» **LISTED RECORDS**:
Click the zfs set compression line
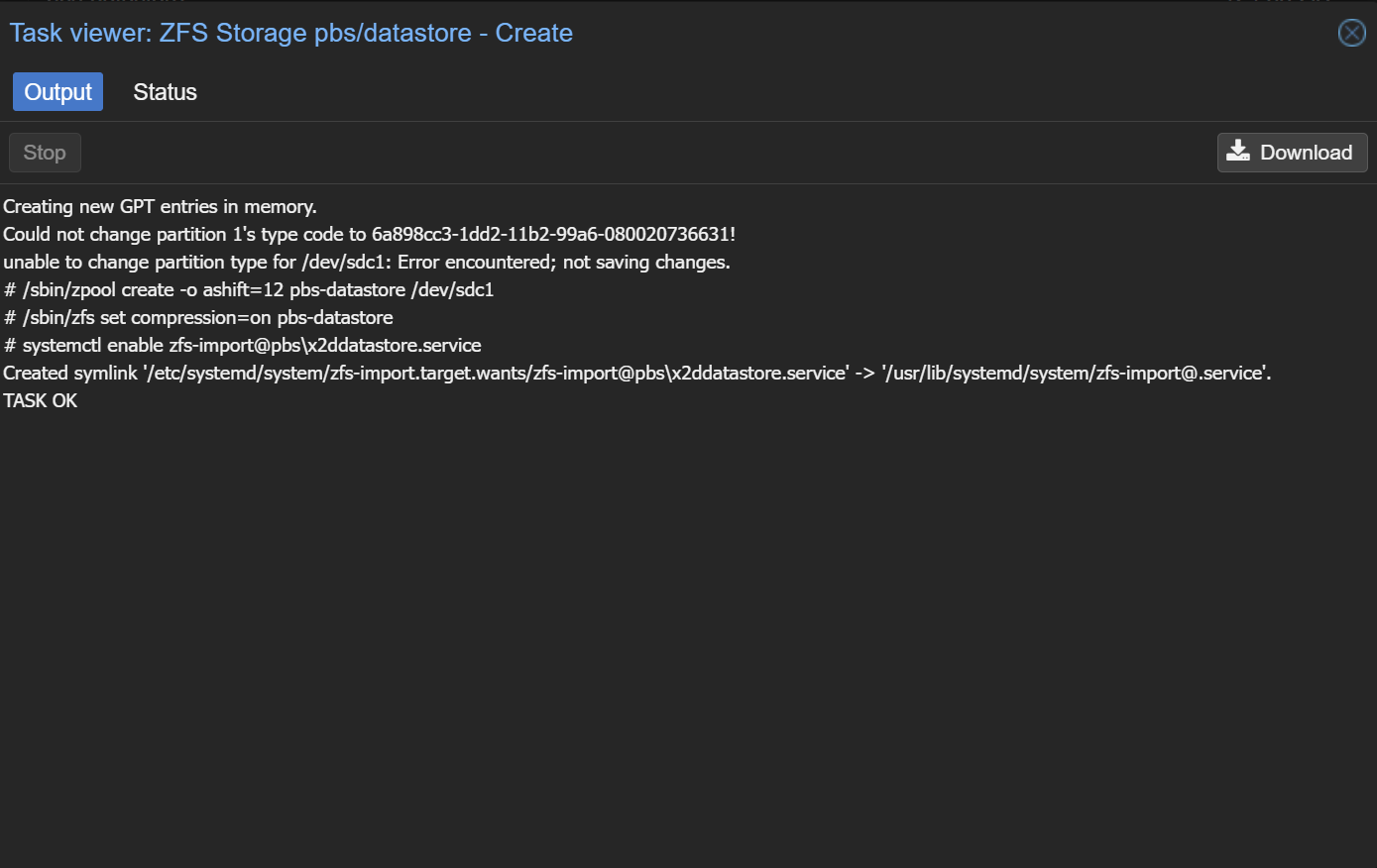The image size is (1377, 868). tap(198, 318)
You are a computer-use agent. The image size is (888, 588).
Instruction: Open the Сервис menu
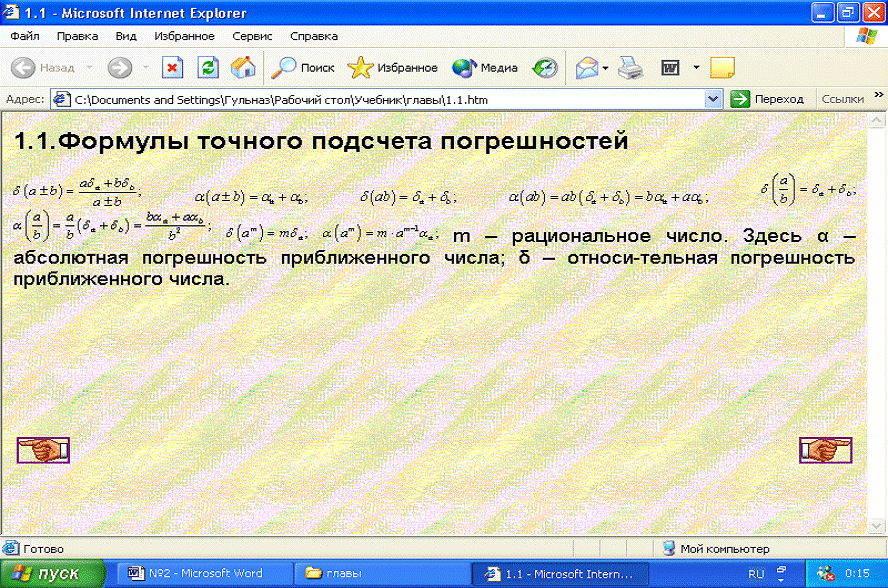[x=252, y=36]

» **WHAT IS BEING ASKED**:
Set out every record exactly, images excluded.

» **OUTPUT BELOW**:
Click the zfs set compression line
The image size is (1377, 868). tap(198, 318)
You are a computer-use agent. The image size is (888, 588).
Instruction: Open the Сервис menu
[x=252, y=36]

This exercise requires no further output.